Victorian Parlor from Butler-Greenwood Plantation will be on view June 26-October 11, 2015

New Orleans, LA- Opening this summer at the New Orleans Museum of Art, A Louisiana Parlor: Antebellum Taste & Context is an exhibition featuring the Butler-Greenwood Plantation parlor furnishings acquired by the museum from descendants of the family in St. Francisville, Louisiana. The 1850s/60s parlor suite has survived with original textiles and rich documentation, making it one of the South’s best preserved examples of a pre-Civil War Louisiana interior.

The exhibition explores the relationship between this refined interior and its layered historical context through family portraits on loan from The Historic New Orleans Collection and through documents housed in the Mathews family archives of letters, receipts, and bills of sale held at LSULibrary Special Collections.

“NOMA is honored to be the custodian of one of the region’s most important antebellum rooms,” said Susan M. Taylor, NOMA’s Director. “We are dedicated to the preservation of this room and to sharing its history with our visitors who will be able to enjoy it for years to come as part of our permanent collection.”

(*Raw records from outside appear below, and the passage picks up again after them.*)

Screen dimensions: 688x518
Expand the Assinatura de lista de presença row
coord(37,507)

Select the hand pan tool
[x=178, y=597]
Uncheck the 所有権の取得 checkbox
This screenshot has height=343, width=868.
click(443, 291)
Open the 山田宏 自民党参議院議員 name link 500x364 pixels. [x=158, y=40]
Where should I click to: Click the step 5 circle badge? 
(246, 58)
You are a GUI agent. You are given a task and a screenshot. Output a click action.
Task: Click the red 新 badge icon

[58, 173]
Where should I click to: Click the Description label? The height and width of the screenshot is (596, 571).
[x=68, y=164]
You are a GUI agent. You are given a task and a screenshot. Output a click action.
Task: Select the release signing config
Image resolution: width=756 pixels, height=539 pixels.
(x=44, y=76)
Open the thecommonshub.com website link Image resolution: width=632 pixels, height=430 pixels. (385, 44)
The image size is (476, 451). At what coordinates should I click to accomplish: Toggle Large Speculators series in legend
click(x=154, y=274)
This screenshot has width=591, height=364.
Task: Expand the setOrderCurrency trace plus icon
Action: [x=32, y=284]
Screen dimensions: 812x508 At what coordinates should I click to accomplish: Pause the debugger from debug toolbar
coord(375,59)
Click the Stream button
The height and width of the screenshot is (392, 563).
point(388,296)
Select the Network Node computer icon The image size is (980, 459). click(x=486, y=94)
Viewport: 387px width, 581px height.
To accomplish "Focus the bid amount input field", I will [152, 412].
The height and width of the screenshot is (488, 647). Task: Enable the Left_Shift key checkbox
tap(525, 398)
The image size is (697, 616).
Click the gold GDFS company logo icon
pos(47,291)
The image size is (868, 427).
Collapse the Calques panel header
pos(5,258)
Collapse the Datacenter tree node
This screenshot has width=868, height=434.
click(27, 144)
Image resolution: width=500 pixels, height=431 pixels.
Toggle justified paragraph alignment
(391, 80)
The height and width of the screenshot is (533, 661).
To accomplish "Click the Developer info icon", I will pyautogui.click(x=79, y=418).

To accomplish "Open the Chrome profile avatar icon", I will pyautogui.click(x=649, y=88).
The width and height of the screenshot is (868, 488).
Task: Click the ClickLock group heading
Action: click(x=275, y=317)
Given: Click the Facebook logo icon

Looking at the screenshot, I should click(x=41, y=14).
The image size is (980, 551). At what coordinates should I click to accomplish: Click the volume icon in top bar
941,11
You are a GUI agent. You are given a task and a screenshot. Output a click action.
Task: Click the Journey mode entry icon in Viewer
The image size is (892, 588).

The parlor was assembled between 1852 and 1861 by Harriet Flower Mathews (1794-1873), the widow of Louisiana Supreme Court Judge George Mathews (1774-1836). Harriet’s drawing room had wall-to-wall carpeting imported through her local Bayou Sara (St. Francisville) retailer. From New Orleans’ C. Flint & Jones, she purchased nine-foot-tall gilt pier mirrors and dramatic silk lambrequin curtains. Her suite of carved rosewood seating furniture and a marble top center table came from Hubbell & Curtis in Bridgeport, Connecticut. All the furnishings are in a unified floral fashion that was called the “Modern French” taste in the period, but is now known as Rococo Revival. The style, which resurrected exuberant floral 18th-century Rococo ornament, flourished especially in Victorian parlors from 1845 to 1865. The exhibition will place Rococo Revival in context with other 19th-century historical revival styles, by including Classical Revival, Gothic Revival, and Renaissance Revival style decorative arts from NOMA’s permanent collection which include furniture, ceramics, glass, silver, and paintings.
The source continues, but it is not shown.